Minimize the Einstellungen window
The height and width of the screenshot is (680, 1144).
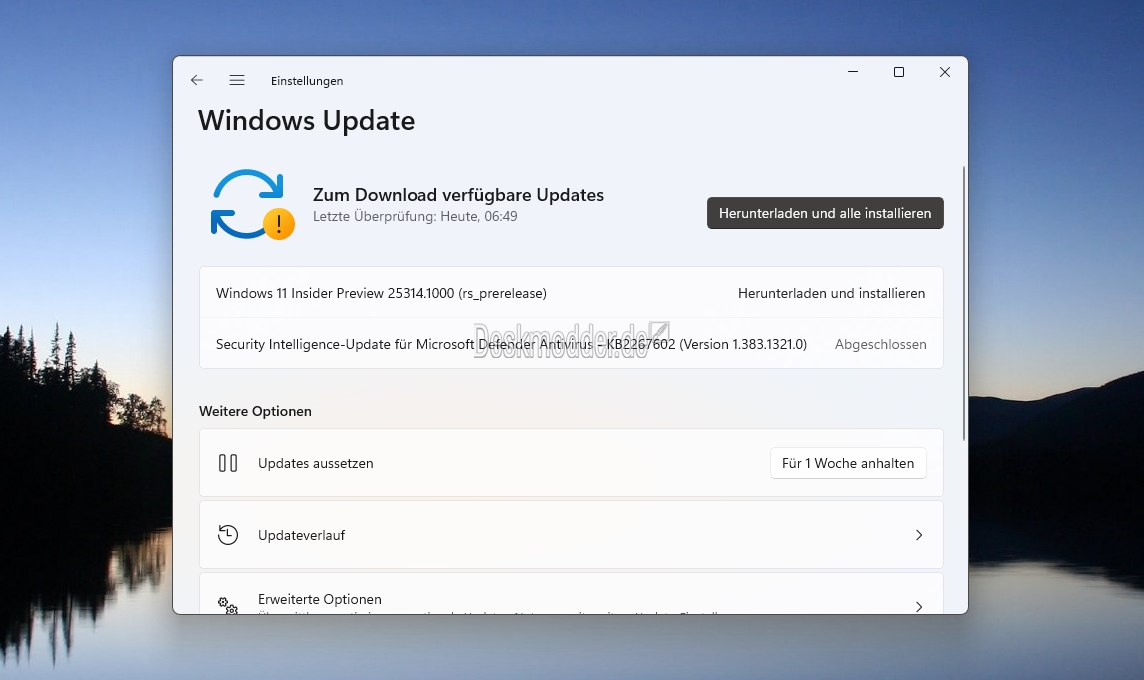[x=853, y=72]
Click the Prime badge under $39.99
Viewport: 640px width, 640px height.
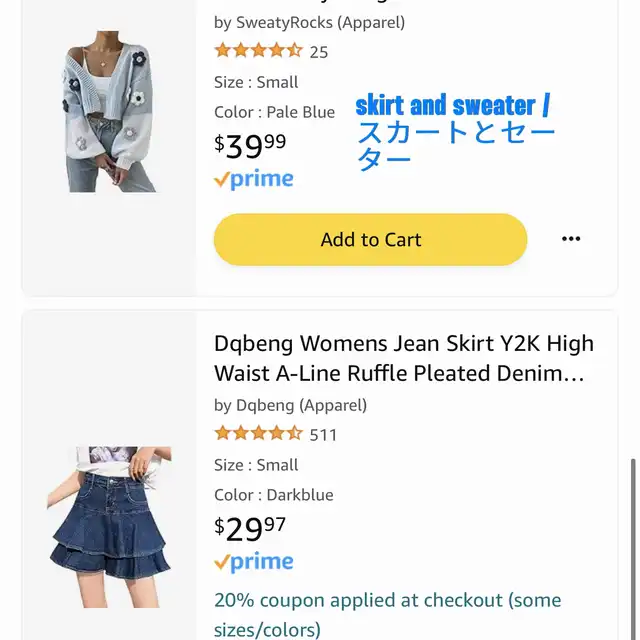click(254, 180)
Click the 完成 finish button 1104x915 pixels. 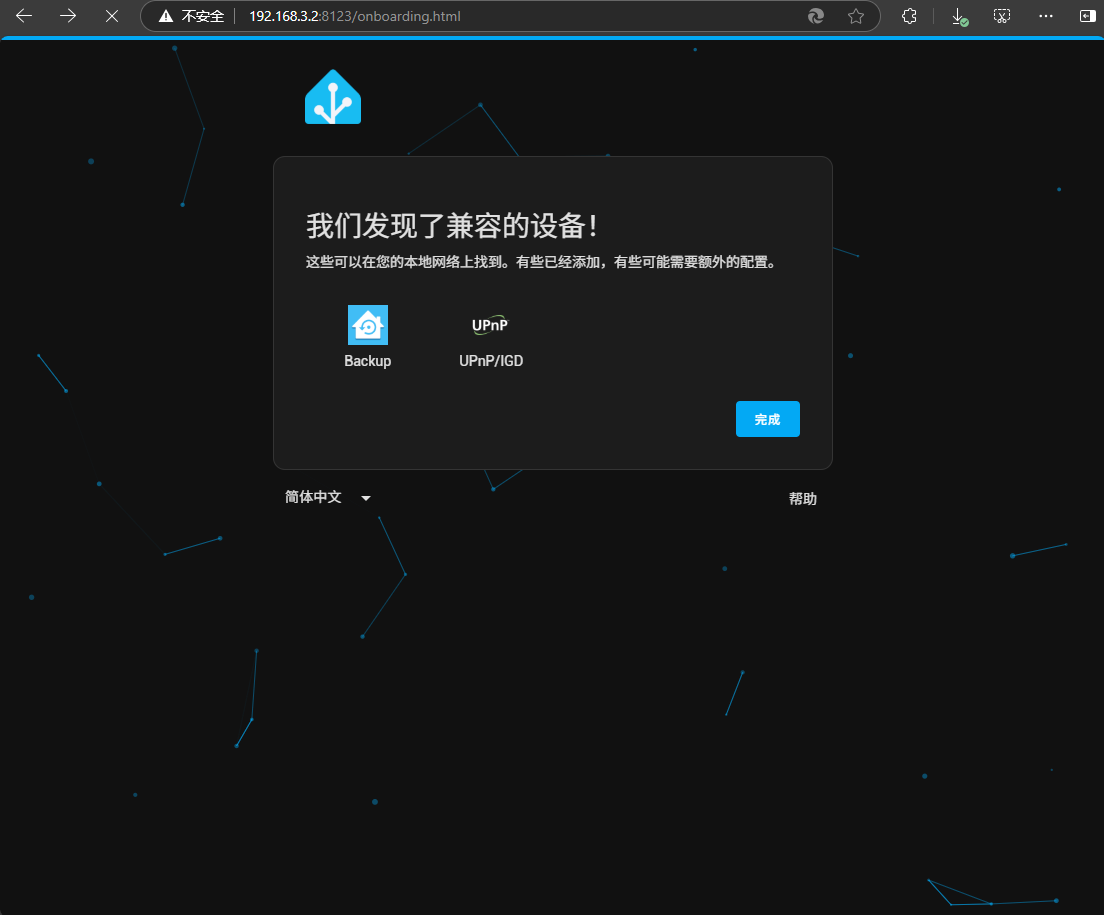[x=767, y=419]
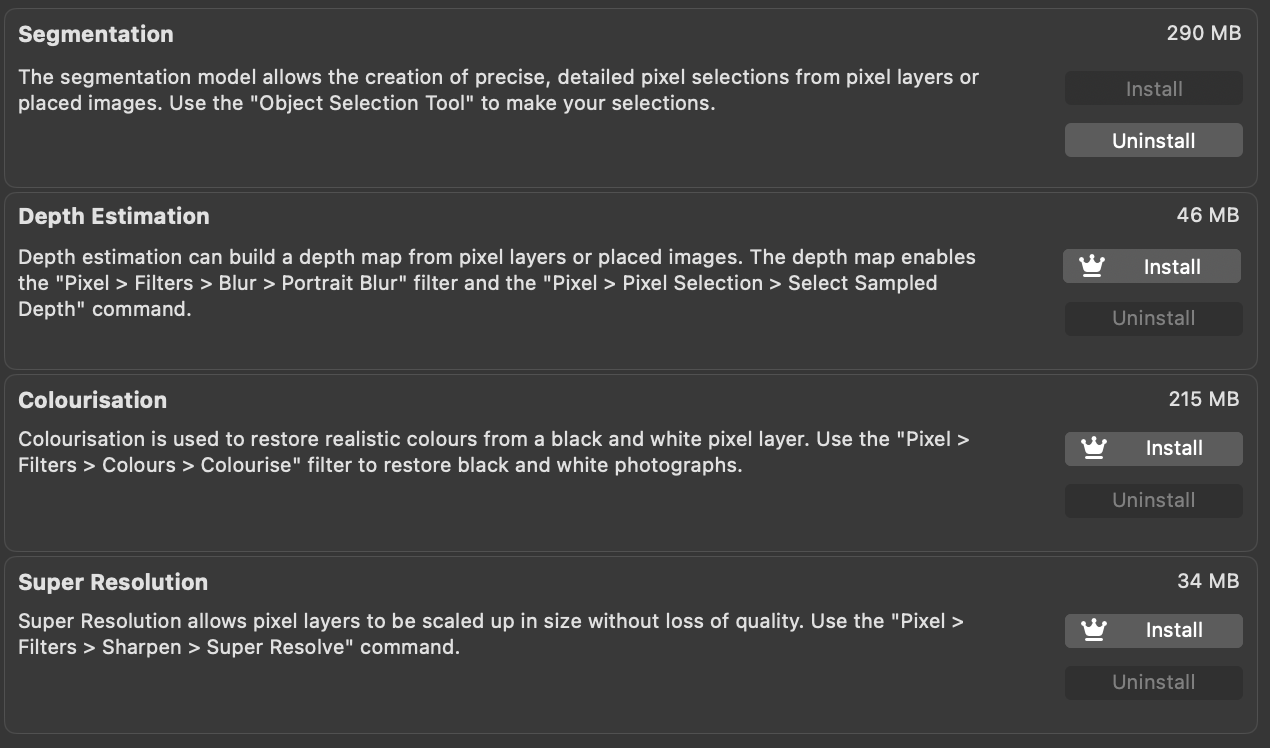
Task: Click the crown icon on Depth Estimation Install
Action: tap(1092, 267)
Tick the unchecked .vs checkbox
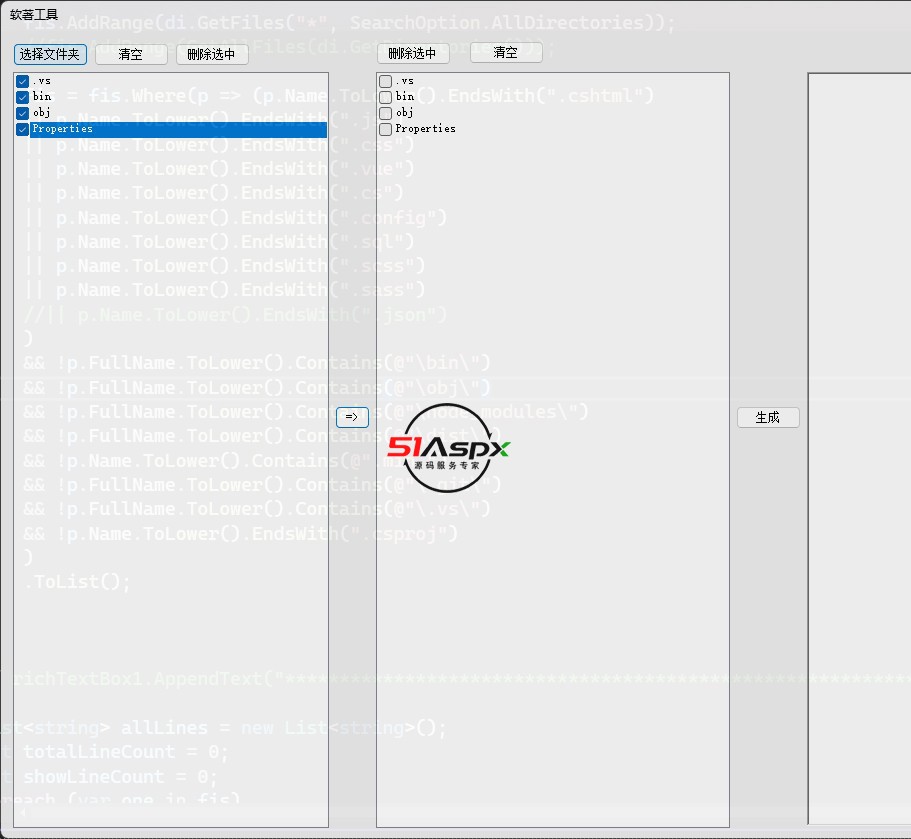Image resolution: width=911 pixels, height=839 pixels. [386, 81]
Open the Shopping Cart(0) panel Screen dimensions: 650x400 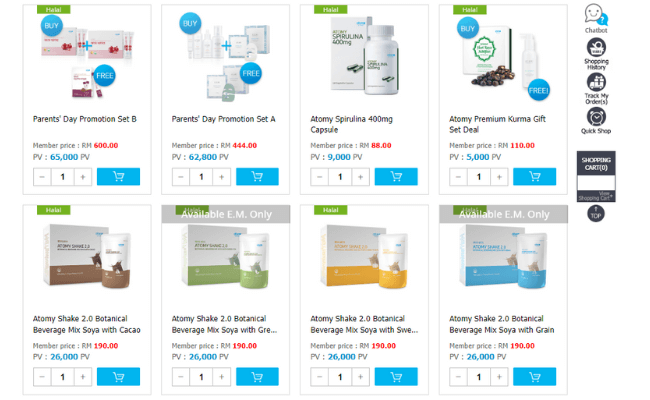(596, 163)
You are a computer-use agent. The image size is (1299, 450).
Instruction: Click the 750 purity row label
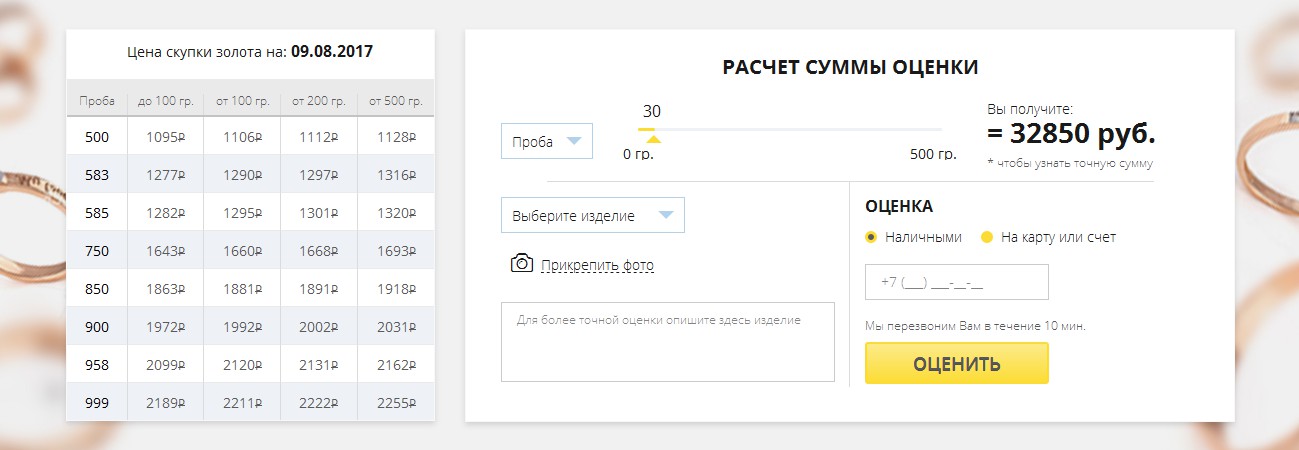97,251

What you should do
Rewrite the rows starting with the line that contains "You are a computer-use" and going on through the end of the rows, replacing "purity" with "fineness" and changing nothing else. Leave the pictures out of your answer.

Written answer
You are a computer-use agent. The image size is (1299, 450).
Instruction: Click the 750 fineness row label
97,251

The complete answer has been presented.